Increase of urinary malondialdehyde level by bisphenol A exposure

a longitudinal panel study

Jin Hee Kim, Yun-Chul Hong

Research output: Contribution to journalArticleResearchpeer-review

4 Citations (Scopus)

Abstract

Background: To verify oxidative stress as a possible mechanism that establishes a relationship between exposure to bisphenol A (BPA) and adverse health outcomes in the elderly Korean population, we evaluated the relation between visit-to-visit variations in urinary BPA and oxidative stress biomarker. Methods: To assess the relation between BPA and urinary malondialdehyde (MDA) as an oxidative stress biomarker, we used a mixed effect model after controlling for age, sex, BMI, drinking status, exercise, urinary cotinine level, PM10 on lag day 2, and mean temperature and dew point on the day. The relation between exposure to BPA and MDA level by sex of participants and polymorphisms of oxidative stress-related genes (COX2, EPHX1, HSP70-hom, PON1, eNOS, CAT, DRD2, SOD2, and MPO) was also evaluated. Results: A significant association was found for BPA with MDA in both male and female elderly participants (male, β = 0.19 and p = 0.0003; female, β = 0.18 and p < .0001; and total, β = 0.18 and p < .0001). Furthermore, the association of BPA with MDA was found regardless of any genotype of the nine oxidative stress-related genes. Conclusions: The results of our study suggest a strong association of BPA with oxidative stress, not related with sex and oxidative stress-related gene polymorphisms.

TASK -> In one to three sentences, state why the bisphenol A abstract says the researchers evaluated the relation between visit-to-visit variations in urinary BPA and an oxidative stress biomarker. Use only the bisphenol A abstract for these tasks.

[Stored data]
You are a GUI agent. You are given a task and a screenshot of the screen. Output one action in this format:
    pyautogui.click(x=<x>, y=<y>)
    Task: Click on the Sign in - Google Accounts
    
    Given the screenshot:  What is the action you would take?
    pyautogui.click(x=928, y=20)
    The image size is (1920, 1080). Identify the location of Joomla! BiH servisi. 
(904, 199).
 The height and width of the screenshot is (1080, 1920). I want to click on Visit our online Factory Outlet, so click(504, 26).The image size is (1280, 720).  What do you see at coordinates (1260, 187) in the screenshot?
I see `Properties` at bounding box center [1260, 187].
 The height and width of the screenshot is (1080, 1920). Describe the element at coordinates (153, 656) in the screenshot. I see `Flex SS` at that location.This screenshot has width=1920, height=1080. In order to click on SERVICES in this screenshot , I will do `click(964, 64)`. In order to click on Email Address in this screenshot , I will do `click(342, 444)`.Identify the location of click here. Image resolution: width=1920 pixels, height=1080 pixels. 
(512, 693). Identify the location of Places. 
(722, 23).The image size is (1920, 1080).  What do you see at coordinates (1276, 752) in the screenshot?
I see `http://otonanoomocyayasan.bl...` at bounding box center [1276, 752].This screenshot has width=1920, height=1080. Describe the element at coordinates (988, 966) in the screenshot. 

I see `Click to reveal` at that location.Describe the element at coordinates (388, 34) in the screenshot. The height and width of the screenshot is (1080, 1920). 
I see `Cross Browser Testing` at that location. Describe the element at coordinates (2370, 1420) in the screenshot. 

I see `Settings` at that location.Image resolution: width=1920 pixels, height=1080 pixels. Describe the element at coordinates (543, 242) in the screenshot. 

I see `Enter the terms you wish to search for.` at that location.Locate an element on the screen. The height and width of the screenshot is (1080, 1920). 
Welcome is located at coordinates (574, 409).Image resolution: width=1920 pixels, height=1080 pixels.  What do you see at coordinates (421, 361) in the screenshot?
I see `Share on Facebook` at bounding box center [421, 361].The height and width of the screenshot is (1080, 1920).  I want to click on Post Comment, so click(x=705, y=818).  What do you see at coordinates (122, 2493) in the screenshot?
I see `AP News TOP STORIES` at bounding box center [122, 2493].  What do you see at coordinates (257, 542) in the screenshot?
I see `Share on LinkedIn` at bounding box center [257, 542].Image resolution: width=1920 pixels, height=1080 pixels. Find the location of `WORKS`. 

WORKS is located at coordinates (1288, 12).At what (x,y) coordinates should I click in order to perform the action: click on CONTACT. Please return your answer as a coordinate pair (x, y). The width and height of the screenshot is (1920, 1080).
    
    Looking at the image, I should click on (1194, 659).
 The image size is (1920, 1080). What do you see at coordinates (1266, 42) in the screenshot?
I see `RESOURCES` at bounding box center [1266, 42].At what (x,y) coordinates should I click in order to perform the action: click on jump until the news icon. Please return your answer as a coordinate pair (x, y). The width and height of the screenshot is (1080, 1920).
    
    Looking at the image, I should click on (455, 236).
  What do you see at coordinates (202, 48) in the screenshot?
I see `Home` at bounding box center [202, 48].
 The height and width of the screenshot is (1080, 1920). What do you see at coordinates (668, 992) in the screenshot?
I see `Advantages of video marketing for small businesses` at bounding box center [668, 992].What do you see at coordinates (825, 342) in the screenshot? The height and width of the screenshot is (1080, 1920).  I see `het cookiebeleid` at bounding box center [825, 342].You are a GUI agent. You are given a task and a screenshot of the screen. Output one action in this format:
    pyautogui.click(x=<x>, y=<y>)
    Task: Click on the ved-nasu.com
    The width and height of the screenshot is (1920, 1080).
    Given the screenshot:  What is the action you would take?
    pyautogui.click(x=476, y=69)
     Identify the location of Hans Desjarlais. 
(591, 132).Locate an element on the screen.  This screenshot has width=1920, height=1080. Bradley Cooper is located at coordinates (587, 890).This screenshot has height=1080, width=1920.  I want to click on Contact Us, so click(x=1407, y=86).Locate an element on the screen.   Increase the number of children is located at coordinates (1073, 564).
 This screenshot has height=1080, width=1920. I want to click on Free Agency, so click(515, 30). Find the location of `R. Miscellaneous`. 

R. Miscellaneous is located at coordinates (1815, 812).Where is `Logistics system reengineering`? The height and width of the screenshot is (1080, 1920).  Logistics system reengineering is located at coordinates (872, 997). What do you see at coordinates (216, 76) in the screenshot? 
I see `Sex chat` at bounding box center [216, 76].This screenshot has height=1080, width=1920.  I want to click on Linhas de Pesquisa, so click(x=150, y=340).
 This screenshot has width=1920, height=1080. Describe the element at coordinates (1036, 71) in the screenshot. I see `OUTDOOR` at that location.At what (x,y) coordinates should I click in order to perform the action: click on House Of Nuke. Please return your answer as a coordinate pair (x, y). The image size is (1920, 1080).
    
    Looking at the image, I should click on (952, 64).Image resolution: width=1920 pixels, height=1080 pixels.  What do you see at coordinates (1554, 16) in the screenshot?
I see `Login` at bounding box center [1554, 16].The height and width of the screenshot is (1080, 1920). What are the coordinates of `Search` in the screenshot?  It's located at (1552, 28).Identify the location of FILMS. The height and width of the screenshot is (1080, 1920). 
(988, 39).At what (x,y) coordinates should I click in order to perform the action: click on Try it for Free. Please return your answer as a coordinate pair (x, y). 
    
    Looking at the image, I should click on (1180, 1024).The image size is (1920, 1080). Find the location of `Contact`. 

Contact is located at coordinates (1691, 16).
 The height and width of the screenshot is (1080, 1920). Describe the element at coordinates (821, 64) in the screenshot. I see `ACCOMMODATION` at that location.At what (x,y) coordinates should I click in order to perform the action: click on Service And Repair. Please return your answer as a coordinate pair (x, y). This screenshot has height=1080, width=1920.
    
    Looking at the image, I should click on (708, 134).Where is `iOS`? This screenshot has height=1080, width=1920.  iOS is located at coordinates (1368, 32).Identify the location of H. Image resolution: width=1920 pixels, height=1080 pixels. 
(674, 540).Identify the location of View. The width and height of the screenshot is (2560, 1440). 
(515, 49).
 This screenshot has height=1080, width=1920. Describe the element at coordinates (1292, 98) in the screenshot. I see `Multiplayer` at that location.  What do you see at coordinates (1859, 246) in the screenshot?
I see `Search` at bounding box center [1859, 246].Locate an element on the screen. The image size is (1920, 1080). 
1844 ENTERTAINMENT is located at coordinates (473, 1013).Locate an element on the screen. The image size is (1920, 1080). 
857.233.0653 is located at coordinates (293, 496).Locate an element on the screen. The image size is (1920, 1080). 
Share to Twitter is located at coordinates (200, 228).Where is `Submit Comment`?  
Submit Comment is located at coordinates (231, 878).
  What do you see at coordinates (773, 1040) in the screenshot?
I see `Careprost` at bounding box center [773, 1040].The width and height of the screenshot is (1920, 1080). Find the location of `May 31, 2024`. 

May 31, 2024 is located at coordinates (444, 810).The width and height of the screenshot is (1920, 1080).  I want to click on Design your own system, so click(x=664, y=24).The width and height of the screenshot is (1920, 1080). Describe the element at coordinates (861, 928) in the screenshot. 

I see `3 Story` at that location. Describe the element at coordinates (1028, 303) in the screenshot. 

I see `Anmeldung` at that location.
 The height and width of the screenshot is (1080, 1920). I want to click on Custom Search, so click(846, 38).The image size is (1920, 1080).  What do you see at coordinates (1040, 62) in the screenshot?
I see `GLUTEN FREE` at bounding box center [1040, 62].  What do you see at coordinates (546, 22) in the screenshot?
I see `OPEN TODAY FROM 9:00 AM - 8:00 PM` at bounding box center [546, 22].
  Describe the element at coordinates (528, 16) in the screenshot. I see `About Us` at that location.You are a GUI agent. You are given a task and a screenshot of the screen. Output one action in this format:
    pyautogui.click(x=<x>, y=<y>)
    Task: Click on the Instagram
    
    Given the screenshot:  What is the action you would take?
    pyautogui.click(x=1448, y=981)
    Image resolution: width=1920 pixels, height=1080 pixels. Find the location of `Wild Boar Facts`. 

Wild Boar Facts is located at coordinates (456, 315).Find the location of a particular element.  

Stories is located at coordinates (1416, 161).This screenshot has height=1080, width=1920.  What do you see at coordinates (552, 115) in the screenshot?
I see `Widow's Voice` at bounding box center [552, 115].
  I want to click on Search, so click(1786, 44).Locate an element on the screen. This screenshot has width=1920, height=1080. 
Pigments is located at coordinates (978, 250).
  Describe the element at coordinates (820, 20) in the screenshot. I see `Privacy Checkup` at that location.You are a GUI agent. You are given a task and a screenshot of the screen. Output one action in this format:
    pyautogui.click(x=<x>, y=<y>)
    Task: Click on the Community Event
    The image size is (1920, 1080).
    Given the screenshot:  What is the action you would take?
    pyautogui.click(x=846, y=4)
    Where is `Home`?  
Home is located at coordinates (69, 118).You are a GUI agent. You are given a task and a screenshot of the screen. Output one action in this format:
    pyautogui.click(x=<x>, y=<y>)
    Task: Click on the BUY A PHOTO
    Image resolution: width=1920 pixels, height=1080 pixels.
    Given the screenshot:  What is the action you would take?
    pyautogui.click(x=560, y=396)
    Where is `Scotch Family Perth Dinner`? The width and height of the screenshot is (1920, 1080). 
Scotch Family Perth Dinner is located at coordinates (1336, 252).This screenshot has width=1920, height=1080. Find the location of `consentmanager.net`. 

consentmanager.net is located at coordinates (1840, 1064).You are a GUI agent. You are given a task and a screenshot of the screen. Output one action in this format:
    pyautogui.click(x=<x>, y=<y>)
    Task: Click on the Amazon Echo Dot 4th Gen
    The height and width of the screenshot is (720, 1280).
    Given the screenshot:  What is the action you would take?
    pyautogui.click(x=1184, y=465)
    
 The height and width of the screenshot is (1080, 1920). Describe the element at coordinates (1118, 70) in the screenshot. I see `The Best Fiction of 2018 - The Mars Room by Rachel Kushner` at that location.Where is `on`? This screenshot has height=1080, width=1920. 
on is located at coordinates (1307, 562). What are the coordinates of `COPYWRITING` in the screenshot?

PROBLEM SOLUTION -> They wanted to verify oxidative stress as a possible mechanism linking bisphenol A (BPA) exposure to adverse health outcomes in the elderly Korean population. Urinary malondialdehyde (MDA) served as the oxidative stress biomarker in that assessment.